- **Provided records**:

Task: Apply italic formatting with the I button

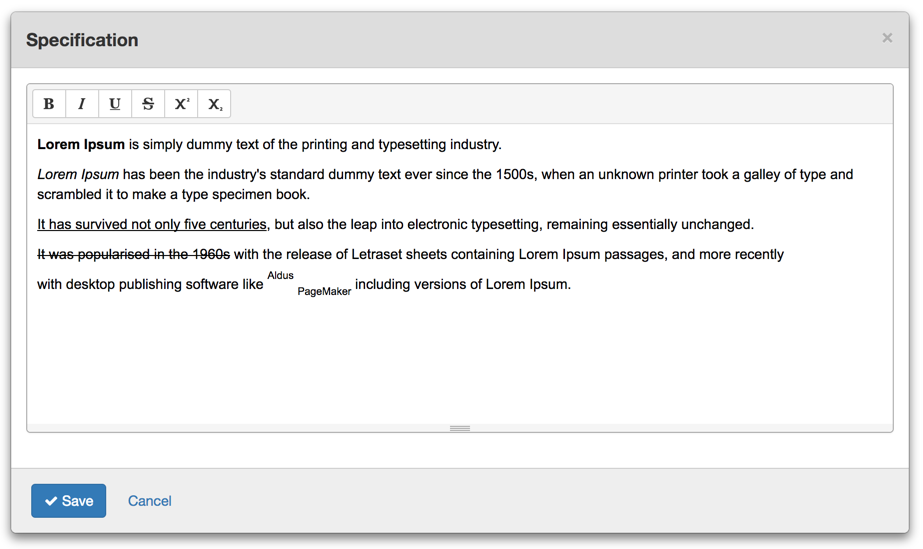Action: click(x=82, y=104)
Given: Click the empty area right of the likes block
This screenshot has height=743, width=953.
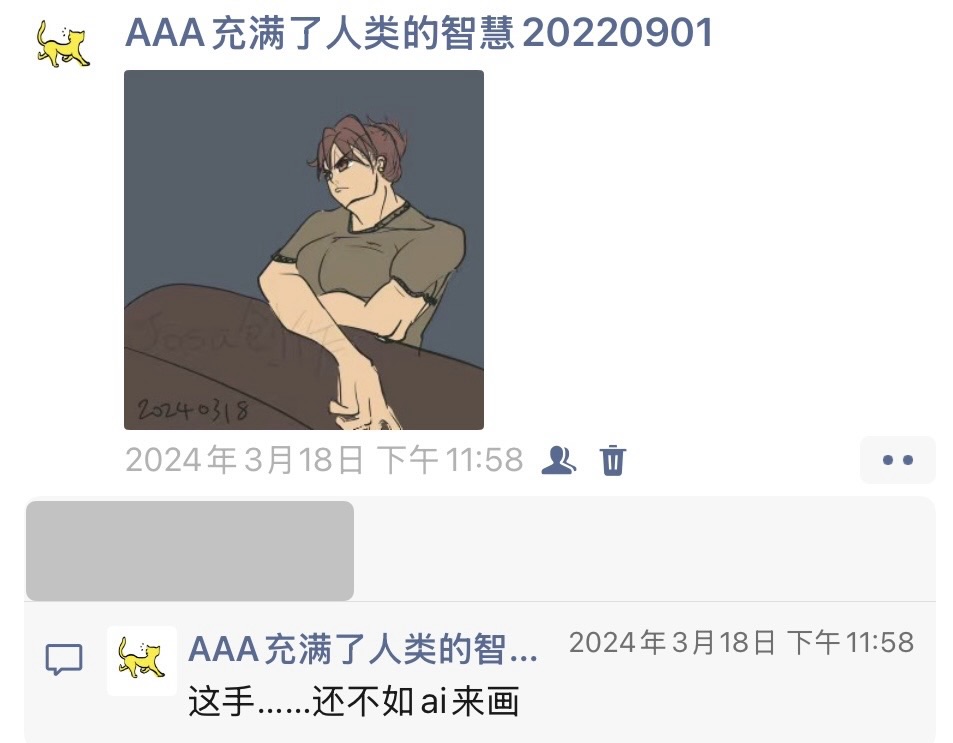Looking at the screenshot, I should coord(644,551).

- **Exercise aim**: Each record must be repeated verbatim, and no picture may appear in the copy.

- **Response area**:
Task: Apply italic formatting with the I button

Action: click(x=82, y=104)
Given: Click the empty area right of the likes block
This screenshot has height=743, width=953.
Looking at the screenshot, I should coord(644,551).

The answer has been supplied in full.